[Stored data listing]
= = = = = = =

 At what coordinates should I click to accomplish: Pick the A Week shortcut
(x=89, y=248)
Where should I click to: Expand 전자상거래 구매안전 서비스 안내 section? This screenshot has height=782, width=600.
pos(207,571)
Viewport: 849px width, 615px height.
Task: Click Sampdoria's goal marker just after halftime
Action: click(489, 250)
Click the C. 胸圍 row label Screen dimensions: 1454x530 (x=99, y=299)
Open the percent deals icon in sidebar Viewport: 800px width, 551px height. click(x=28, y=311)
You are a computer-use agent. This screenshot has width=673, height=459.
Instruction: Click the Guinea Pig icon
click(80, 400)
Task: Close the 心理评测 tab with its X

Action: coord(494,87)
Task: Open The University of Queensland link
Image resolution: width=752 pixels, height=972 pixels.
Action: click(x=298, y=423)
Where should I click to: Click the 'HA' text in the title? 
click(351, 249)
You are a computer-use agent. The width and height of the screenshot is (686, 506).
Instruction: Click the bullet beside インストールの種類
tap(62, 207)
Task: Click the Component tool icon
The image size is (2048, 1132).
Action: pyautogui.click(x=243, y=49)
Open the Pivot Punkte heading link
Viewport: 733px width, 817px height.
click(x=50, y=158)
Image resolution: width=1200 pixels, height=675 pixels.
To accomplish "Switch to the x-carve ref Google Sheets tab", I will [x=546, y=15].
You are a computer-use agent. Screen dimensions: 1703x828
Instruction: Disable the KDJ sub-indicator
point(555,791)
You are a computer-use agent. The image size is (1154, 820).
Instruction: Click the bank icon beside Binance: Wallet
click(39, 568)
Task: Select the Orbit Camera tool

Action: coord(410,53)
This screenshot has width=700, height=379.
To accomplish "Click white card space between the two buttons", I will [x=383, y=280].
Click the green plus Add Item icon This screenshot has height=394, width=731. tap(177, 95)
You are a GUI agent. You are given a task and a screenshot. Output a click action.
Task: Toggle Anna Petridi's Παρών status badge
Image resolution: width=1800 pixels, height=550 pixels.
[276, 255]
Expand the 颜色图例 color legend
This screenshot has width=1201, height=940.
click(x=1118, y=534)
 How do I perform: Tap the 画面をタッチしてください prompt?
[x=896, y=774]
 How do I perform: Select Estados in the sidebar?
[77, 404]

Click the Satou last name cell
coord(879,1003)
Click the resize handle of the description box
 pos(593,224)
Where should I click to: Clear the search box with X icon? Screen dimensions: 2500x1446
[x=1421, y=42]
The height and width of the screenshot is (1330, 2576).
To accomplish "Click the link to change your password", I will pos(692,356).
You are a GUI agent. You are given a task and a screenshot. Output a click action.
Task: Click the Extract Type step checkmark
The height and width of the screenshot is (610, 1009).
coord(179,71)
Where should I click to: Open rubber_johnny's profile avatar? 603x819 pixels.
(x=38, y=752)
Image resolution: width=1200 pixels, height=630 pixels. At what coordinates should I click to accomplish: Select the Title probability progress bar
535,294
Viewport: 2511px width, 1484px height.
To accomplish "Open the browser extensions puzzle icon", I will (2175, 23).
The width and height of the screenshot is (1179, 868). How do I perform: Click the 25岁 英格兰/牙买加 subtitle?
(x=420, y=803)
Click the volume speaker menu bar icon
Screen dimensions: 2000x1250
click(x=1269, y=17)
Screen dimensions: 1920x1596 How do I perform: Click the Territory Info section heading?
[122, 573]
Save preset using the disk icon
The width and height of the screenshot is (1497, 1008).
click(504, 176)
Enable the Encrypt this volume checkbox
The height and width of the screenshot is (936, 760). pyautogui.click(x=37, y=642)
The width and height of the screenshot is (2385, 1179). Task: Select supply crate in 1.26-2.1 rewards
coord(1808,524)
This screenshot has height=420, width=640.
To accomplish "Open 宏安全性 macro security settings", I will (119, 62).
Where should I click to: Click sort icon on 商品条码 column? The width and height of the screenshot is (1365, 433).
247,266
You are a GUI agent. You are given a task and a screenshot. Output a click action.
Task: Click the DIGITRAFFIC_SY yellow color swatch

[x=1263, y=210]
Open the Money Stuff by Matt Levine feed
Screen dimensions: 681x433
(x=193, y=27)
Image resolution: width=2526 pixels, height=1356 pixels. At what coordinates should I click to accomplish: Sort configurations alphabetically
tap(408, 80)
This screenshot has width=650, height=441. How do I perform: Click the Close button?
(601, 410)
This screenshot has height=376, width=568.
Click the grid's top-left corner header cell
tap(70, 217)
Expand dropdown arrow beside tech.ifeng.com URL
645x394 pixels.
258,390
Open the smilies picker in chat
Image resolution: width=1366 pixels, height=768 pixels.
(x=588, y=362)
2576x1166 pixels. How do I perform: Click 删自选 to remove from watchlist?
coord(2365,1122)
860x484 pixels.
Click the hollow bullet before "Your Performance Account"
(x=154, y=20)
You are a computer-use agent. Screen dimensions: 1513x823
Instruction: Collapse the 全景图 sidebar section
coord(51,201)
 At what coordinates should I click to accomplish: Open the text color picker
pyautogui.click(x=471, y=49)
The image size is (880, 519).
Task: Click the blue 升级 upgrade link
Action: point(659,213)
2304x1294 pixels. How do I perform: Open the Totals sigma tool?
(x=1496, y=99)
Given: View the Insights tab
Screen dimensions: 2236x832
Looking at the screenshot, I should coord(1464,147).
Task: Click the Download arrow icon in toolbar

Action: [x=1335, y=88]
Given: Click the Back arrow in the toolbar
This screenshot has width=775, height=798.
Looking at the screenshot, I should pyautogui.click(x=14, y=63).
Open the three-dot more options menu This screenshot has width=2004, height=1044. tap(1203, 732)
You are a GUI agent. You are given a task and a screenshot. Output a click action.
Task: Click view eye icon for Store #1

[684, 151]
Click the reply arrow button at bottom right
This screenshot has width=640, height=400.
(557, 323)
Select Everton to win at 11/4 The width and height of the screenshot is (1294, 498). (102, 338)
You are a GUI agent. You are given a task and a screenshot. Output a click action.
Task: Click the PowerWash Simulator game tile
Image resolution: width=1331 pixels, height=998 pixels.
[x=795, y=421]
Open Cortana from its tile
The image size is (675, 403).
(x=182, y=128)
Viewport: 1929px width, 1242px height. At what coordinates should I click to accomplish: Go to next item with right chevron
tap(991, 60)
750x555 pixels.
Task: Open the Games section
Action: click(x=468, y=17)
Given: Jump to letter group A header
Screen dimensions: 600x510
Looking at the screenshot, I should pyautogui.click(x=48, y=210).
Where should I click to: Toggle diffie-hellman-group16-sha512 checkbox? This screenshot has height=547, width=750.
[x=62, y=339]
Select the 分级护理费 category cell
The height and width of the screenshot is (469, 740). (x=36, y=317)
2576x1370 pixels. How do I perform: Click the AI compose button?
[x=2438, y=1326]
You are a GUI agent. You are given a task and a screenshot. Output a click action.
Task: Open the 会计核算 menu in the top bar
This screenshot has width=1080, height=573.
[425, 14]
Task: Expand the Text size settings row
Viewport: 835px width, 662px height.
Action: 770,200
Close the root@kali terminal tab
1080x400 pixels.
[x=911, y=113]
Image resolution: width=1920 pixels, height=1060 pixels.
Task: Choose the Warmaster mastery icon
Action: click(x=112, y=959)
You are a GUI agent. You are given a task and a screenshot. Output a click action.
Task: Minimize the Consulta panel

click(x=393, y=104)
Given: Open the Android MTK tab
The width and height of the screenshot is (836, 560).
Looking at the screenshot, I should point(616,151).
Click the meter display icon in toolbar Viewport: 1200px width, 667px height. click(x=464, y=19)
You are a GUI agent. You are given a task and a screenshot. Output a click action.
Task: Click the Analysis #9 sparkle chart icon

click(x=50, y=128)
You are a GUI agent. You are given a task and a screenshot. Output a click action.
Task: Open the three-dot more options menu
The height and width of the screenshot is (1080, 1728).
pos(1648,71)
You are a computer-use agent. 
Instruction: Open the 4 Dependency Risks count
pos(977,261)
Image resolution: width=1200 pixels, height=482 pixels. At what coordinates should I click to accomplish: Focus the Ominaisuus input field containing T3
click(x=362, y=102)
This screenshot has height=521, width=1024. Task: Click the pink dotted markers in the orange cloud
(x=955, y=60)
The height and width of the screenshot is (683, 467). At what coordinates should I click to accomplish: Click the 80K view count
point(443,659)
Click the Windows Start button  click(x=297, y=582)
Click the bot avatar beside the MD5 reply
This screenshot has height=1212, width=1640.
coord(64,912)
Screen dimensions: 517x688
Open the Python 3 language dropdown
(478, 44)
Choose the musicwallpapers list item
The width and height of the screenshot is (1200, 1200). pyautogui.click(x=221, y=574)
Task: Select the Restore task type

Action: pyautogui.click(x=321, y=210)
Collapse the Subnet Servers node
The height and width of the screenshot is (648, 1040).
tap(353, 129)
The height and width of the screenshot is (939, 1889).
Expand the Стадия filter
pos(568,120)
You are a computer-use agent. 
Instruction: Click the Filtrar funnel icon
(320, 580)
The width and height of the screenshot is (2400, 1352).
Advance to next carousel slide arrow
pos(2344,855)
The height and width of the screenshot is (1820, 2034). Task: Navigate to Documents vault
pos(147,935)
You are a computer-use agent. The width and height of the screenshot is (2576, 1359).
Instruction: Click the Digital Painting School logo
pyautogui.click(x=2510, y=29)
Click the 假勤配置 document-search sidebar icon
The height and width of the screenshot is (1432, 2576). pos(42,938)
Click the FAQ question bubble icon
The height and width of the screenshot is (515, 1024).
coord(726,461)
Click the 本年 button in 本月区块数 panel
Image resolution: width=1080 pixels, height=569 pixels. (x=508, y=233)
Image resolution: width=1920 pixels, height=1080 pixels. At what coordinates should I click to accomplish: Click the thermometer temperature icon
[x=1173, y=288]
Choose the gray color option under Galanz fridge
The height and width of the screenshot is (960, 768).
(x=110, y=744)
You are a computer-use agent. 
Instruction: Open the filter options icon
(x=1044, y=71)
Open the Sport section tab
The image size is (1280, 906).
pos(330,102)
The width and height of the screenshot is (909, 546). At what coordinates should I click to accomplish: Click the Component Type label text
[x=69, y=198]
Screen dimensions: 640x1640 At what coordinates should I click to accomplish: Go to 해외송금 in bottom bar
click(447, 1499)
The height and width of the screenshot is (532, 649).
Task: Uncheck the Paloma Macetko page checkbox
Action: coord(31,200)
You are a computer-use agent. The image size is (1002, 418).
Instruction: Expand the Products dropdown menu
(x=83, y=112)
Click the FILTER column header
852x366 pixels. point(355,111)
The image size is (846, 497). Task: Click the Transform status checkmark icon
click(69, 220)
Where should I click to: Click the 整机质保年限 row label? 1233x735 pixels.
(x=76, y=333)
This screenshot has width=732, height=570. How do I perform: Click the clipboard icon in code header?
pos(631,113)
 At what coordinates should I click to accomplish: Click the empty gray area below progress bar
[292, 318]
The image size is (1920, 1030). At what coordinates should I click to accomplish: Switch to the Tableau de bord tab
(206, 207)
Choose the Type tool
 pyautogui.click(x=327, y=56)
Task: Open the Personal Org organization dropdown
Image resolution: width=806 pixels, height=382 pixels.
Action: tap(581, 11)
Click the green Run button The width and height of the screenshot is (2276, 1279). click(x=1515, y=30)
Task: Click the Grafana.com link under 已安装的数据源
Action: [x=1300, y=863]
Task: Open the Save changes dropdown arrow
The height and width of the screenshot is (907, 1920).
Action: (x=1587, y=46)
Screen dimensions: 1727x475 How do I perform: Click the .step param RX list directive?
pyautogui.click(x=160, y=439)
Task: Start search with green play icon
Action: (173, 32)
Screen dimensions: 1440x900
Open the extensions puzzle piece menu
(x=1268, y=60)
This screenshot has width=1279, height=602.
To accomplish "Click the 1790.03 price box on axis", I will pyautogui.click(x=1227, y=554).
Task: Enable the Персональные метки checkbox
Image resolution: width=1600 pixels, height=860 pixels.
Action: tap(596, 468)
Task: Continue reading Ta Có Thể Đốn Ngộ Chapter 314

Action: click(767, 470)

= = = = = = =

_Prompt_
Reproduce the part of the listing that opens with the line containing "Screen dimensions: 640x1640" and closes with the line containing "(x=83, y=112)", both lines included.

_Finished answer_
Screen dimensions: 640x1640 At what coordinates should I click to accomplish: Go to 해외송금 in bottom bar
click(447, 1499)
The height and width of the screenshot is (532, 649).
Task: Uncheck the Paloma Macetko page checkbox
Action: coord(31,200)
You are a computer-use agent. The image size is (1002, 418).
Instruction: Expand the Products dropdown menu
(x=83, y=112)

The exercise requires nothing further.